» **Задача**:
Процитируйте из отрывка о забастовке участок от «Так благородно и» до «а мы оправдывались.» включительно.

» **Предоставленный отрывок**:
════════════════

Архипелаг ГУЛаг(в одном томе)
Шрифт:
Выделялся один подполковник из Спецотдела или из Органов – очень быстрый, умный, хваткий злодей с высокой узкой головой, и этой хваткостью мысли и узостью лица как бы совсем не принадлежавший к тупой чиновной своре.
Бригадиры выступали нехотя, их почти вытягивали из густых рядов – подняться. Едва начинали они что-то говорить своё, их сбивали, приглашали объяснить: за что режут людей? и какие были цели у забастовки? И если злополучный бригадир пытался как-то ответить на эти вопросы – за что режут и какие требования, на него тут же набрасывались сворой: а откуда вам это известно? значит, вы связаны с бандитами?
Так благородно и на вполне равных началах выясняли они «законность» наших требований…
Прерывать выступавших особенно старался высокоголовый злодей-подполковник, очень хорошо у него был подвешен язык, и имел он перед нами преимущество безнаказанности. Острыми перебивами он снимал все выступления, и уже начал складываться такой тон, что во всём обвиняли нас, а мы оправдывались.
Во мне подступало, толкало переломить это. Я взял слово, назвал фамилию (её как эхо повторили для записывающего). Я поднимался со скамьи, зная, что из собравшихся тут вряд ли кто быстрее меня вытолкнет через зубы грамматически законченную фразу. Одного только я вовсе не представлял – о чём я могу им говорить? Всё то, что написано вот на этих страницах, что было нами пережито и передумано все годы каторги и все дни голодовки, – сказать им было всё равно что орангутангам. Они числились ещё русскими и ещё как-то умели понимать русские фразы попроще, вроде «разрешите войти!», «разрешите обратиться!». Но когда сидели они вот так, за длинным столом, рядом, выявляя нам свои однообразно-безмыслые белые упитанные благополучные физиономии, – так ясно было, что все они давно уже переродились в отдельный биологический тип, и последняя словесная связь между нами порывается безнадёжно, и остаётся – пулевая.
Только долгоголовый ещё не ушёл в орангутанги, он отлично слышал и понимал. На первых же словах он попробовал меня сбить. Началось при всеобщем внимании состязание молниеносных реплик:
– А где вы работаете?
(Спрашивается, не всё ли равно, где я работаю?)
– На мехмастерских! – швыряю я через плечо и ещё быстрей гоню основную фразу.
– Там, где делают ножи? – бьёт он меня спрямака.
– Нет, – рублю я с косого удара, – там, где ремонтируются шагающие экскаваторы! – (Сам не знаю, откуда так быстро и ясно приходит мысль.)
И гоню дальше, дальше, чтобы приучить их прежде всего молчать и слушать.
Но полкан притаился за столом и вдруг как прыжком кусает снизу вверх:
– Вас делегировали сюда бандиты?
– Нет, пригласили вы! – торжествующе секу я его сплеча и продолжаю, продолжаю речь.
Ещё раза два он выпрыгивает и полностью смолкает, отражённый. Я победил.

════════════════

» **Исходные данные**:
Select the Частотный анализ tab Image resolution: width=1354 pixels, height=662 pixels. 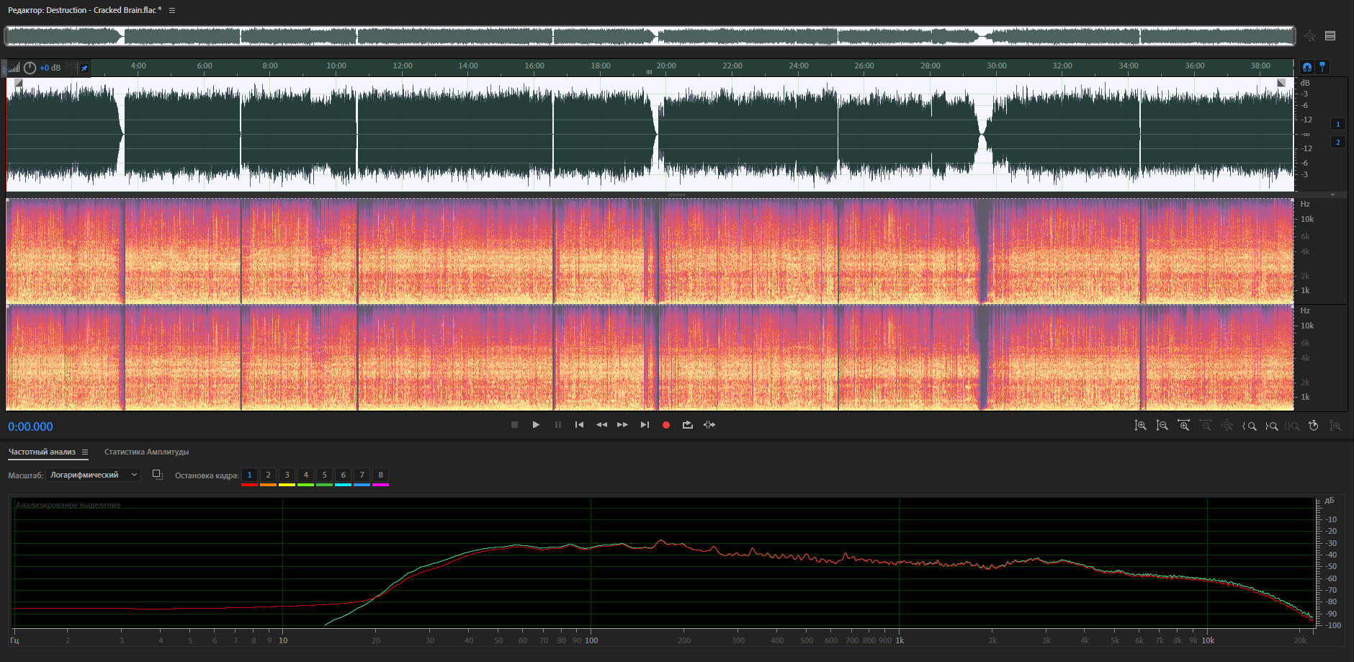[42, 452]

════════════════

» **Готовый ответ**:
Так благородно и на вполне равных началах выясняли они «законность» наших требований…
Прерывать выступавших особенно старался высокоголовый злодей-подполковник, очень хорошо у него был подвешен язык, и имел он перед нами преимущество безнаказанности. Острыми перебивами он снимал все выступления, и уже начал складываться такой тон, что во всём обвиняли нас, а мы оправдывались.